Planning and ownership are separate issues, you can apply for permission even if you don't own the land . However you can point out the discrepancy between their drawings and reality and issues this would cause. You can object on several specific grounds which should be listed on your council's website. Things like not in keeping with neighbourhood and parking issues would spring to mind, for example. To build so close they'd need a party wall agreement so the surveyors would realise the problem then, but better to raise it before it reaches that point.

RockinHippy Mon 21-Nov-16 20:46:16

Sorry my post isn't easily understood blush stressful day & migraine from hell right now.

Random I had no idea such people existed, so will definitely look into that - thank you flowersflowers

I will try & clarify, but I can't sketch right now as I cant grip a pencil RN without aggravating arm/shoulder pain. Im not sure any of the proposed plans would make it clearer, but will post a photo in a bit if it does.

Flying freehold is that about a 1/3 of the ceiling of one of our first floor bedrooms falls under their roof - We are pretty sure that they can't build the extra floor to their property that they want to there, especially given the odd ceiling shape & it effectively means building on top of a chunk of DDs bedroom, but it is there in their plans to do sohmm (Our house was part of this pub until the early 70s, hence weird lay out) Pretty confident that we have a valid objection to that, but it shows them up to be potential cowboys, which is worrying.

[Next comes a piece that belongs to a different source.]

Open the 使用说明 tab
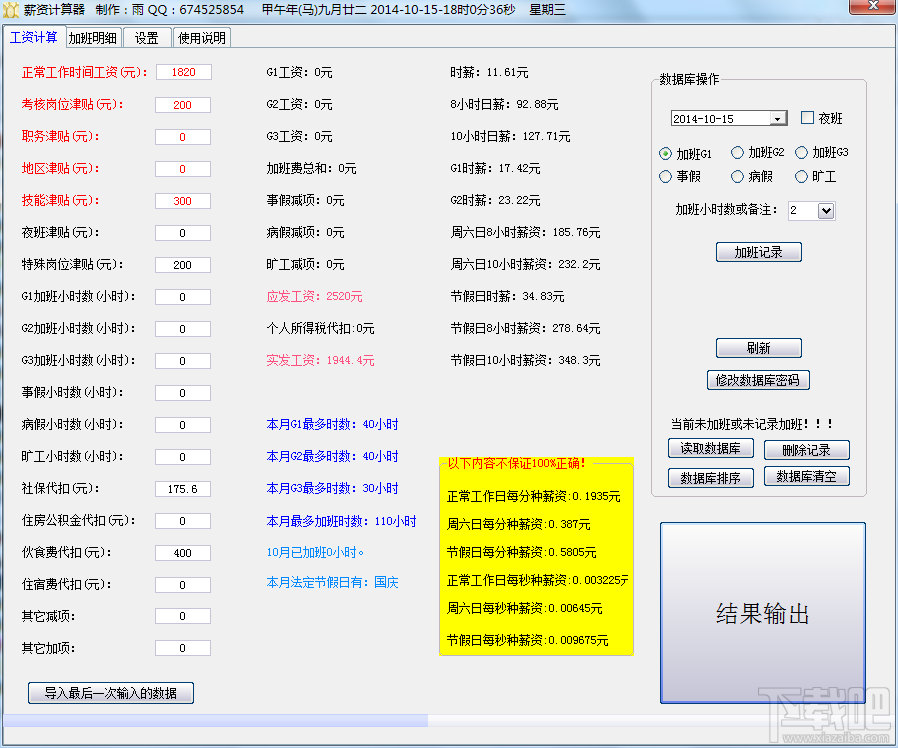click(x=202, y=38)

We have a small "elf door" in our 3rd floor attic landing, this gives us access to a flat roof that belongs to them. This is so we can maintain our gutters, roof etc. This is also a potential fire escape for using a potable rope ladder, though its not the only escape route, it would be the easiest one for me. The plans show they intent to add another floor to this bit of roof too, meaning when we open the elf door, we will be faced with a brick wall & barely any gap.

Further a long this same ground & first floor party wall, their property ends/goes only part way(half) along the length of our property, so they intent to extend out to the length of our property & up to match our 3 floors the full length of our house - this is to make more for offices/work studios & showers/toilets to serve them. By doing this, they will have to leave little or no gap between our properties as the gap already there isn't huge IYSWIM

RockinHippy Mon 21-Nov-16 20:48:00

Goblin if that is correct- I think I love you!! smile That gap would solve all of our problems & TBH, make it not worth their while at all smile

wowfudge Mon 21-Nov-16 22:52:48

Sorry OP but I don't think Gobbolino is correct. If there is a rule, it's more like 6 inches.

Lindy2 Mon 21-Nov-16 23:02:07

One of our neighbours couldn't build their extension as building regs insisted on a 2m gap between properties. They didn't want a semi detached to look like a terraced property and insisted on that minimum gap.
I think maybe it depends on your area. Can you talk to your planning dept and talk through your concerns? They may give you some idea as to their initial thoughts on the plans.

Gobbolinothewitchscat Mon 21-Nov-16 23:15:08

It depends on your council but most are very keen to avoid a "terracing effect" and will require a 1m gap from the boundary.

Separately, it sounds like there will be party wall issues here with regards to the foundations. Whilst that won't stop planning permission from being granted, it will give you another right of recourse if you are worried about damage etc.